Towards a World-English Language Model for On-Device Virtual Assistants
Rricha Jalota, Lyan Verwimp, Markus Nussbaum-Thom, Amr Mousa, Arturo Argueta, Youssef Oualil
TL;DR
The paper addresses the scalability and maintenance challenges of on-device VA language models by proposing a World-English NNLM that unifies en_US, en_GB, and en_IN dialects. It evaluates adapter-based enhancements within FOFE-based NNLMs, showing that targeted adapters can capture dialectal variation more efficiently than duplicating entire sub-networks. The authors introduce a novel architecture, AD+CAA+DA, which combines adapter strategies with Mixture FOFE to achieve a favorable accuracy-latency-memory balance, matching or surpassing single-dialect baselines while maintaining on-device feasibility. This work demonstrates that a single World-English model can replace multiple dialect-specific LMs, reducing deployment complexity and energy usage for on-device ASR systems.
Abstract
Neural Network Language Models (NNLMs) for Virtual Assistants (VAs) are generally language-, region-, and in some cases, device-dependent, which increases the effort to scale and maintain them. Combining NNLMs for one or more of the categories is one way to improve scalability.
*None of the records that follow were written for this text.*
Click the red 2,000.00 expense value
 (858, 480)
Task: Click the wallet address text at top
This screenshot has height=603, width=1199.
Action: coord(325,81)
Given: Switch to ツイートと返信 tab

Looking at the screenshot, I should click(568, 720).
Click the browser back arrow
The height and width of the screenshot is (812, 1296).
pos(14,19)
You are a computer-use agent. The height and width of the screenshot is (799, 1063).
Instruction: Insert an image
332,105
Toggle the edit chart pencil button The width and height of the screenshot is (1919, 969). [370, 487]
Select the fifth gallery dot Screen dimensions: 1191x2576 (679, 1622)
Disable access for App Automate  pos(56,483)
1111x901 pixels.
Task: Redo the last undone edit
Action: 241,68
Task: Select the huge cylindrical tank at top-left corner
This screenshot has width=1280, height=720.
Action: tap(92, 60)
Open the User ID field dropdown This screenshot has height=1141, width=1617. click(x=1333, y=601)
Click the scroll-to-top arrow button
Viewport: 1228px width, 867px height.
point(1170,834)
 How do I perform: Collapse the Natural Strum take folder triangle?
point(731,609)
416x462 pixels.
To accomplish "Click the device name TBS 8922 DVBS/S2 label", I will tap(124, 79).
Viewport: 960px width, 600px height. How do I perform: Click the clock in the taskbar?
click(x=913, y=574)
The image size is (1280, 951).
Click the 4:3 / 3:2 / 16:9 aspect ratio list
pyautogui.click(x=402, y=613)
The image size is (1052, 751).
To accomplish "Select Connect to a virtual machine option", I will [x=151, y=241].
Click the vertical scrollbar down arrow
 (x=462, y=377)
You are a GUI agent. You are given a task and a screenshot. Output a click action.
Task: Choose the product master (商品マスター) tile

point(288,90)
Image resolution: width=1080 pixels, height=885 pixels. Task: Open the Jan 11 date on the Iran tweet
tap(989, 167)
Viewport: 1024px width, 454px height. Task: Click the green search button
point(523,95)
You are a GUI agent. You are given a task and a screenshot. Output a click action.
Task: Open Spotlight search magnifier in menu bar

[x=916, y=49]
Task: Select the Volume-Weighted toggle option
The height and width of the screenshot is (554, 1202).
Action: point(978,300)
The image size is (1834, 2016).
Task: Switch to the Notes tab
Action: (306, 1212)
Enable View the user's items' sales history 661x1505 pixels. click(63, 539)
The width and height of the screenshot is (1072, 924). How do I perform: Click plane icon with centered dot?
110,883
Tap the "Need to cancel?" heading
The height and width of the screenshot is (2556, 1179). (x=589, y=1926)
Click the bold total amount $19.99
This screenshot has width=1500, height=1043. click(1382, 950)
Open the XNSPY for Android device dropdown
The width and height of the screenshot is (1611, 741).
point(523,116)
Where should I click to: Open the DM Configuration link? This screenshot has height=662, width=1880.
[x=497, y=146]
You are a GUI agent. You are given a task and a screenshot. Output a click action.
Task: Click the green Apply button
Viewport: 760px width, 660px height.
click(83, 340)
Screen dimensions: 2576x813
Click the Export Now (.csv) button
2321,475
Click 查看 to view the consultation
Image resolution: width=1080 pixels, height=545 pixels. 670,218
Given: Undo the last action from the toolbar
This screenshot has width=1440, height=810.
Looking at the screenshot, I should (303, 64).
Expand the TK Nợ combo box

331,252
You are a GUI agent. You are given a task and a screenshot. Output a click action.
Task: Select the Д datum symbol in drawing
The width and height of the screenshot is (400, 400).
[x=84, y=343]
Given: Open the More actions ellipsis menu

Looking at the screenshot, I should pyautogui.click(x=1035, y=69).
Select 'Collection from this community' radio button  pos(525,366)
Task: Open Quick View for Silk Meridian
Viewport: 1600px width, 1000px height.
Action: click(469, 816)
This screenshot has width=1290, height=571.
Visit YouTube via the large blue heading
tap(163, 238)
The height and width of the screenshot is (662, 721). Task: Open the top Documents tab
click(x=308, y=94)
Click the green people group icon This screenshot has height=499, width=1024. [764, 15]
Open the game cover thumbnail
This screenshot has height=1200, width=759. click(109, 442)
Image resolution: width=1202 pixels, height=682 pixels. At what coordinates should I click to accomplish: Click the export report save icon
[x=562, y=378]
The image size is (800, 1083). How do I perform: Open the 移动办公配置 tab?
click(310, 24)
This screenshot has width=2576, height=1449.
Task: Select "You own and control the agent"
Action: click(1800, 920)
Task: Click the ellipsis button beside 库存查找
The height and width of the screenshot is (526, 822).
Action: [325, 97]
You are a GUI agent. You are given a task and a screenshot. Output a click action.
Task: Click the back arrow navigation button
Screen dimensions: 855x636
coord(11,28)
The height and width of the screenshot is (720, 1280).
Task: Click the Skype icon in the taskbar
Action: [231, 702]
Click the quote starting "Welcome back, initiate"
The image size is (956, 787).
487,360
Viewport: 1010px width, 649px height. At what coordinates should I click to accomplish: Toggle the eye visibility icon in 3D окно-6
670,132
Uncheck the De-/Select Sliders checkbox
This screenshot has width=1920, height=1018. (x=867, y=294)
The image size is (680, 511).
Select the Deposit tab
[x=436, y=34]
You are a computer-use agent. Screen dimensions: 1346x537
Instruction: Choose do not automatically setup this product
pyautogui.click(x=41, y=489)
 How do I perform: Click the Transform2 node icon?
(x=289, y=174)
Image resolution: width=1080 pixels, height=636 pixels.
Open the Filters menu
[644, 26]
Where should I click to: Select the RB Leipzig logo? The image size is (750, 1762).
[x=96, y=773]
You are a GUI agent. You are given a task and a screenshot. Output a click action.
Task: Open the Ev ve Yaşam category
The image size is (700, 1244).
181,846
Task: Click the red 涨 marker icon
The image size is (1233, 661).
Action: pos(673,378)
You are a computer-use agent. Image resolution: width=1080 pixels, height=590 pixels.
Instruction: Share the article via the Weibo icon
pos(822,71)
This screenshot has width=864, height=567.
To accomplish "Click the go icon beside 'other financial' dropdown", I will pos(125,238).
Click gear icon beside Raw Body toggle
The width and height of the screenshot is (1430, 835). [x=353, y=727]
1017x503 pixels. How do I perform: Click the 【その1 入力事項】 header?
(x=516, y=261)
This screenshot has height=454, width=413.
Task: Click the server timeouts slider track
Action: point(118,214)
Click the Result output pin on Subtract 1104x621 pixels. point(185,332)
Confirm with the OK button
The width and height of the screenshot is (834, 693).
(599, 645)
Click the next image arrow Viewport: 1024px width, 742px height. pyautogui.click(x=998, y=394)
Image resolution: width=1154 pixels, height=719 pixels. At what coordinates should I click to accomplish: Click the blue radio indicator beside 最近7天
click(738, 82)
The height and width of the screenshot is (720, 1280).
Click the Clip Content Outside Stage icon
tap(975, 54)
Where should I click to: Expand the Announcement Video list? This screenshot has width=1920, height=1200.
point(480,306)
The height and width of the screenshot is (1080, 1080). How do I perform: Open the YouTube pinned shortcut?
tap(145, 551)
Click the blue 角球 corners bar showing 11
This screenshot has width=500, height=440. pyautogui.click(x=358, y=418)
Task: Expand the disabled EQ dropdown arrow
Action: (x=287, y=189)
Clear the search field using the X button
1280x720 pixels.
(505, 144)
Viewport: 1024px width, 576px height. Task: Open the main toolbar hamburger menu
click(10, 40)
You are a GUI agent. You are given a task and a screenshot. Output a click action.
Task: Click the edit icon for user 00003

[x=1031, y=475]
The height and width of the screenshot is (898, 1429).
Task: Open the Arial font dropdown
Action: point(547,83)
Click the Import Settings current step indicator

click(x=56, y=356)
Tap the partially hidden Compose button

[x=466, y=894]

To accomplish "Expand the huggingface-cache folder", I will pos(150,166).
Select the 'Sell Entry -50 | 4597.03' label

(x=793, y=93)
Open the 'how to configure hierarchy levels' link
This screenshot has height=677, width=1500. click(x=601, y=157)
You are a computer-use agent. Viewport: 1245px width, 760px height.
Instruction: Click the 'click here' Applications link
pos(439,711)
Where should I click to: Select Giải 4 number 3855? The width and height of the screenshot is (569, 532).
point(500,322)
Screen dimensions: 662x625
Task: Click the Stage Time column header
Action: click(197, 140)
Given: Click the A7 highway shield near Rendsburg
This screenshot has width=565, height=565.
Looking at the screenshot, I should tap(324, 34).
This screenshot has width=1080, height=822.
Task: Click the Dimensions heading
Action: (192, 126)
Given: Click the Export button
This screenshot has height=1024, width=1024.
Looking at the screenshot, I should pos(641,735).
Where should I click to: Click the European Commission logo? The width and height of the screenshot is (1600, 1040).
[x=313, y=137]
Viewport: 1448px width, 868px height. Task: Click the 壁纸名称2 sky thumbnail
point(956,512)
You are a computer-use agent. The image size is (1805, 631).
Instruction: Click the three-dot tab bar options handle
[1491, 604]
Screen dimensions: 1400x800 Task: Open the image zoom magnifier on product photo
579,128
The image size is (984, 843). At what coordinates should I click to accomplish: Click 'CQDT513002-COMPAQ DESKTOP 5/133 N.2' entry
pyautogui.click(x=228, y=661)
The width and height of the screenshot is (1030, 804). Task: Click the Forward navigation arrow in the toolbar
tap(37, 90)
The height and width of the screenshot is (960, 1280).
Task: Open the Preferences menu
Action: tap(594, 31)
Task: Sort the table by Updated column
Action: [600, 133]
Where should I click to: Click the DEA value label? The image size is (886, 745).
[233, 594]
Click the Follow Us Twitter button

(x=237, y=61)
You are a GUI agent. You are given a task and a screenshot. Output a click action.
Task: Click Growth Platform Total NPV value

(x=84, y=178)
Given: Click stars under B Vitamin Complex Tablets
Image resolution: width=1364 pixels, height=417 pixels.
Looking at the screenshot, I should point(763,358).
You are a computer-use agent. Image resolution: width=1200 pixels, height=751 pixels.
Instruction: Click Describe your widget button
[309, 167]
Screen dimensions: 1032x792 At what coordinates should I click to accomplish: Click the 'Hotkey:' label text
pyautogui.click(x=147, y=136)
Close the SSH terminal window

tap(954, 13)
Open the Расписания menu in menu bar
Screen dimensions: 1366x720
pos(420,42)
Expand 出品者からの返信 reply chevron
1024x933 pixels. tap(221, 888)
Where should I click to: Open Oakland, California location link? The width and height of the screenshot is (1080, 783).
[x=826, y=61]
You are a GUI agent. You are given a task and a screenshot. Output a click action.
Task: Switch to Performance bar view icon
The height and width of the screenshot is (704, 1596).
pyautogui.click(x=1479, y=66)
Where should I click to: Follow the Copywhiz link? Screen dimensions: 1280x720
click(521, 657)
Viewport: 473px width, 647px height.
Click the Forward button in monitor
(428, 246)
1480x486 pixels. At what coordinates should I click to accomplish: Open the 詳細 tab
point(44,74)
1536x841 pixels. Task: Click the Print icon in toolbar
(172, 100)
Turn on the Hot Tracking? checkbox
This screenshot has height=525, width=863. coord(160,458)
In this work, we combine regional variants of English to build a ``World English'' NNLM for on-device VAs. In particular, we investigate the application of adapter bottlenecks to model dialect-specific characteristics in our existing production NNLMs {and enhance the multi-dialect baselines}. We find that adapter modules are more effective in modeling dialects than specializing entire sub-networks. Based on this insight and leveraging the design of our production models, we introduce a new architecture for World English NNLM that meets the accuracy, latency, and memory constraints of our single-dialect models.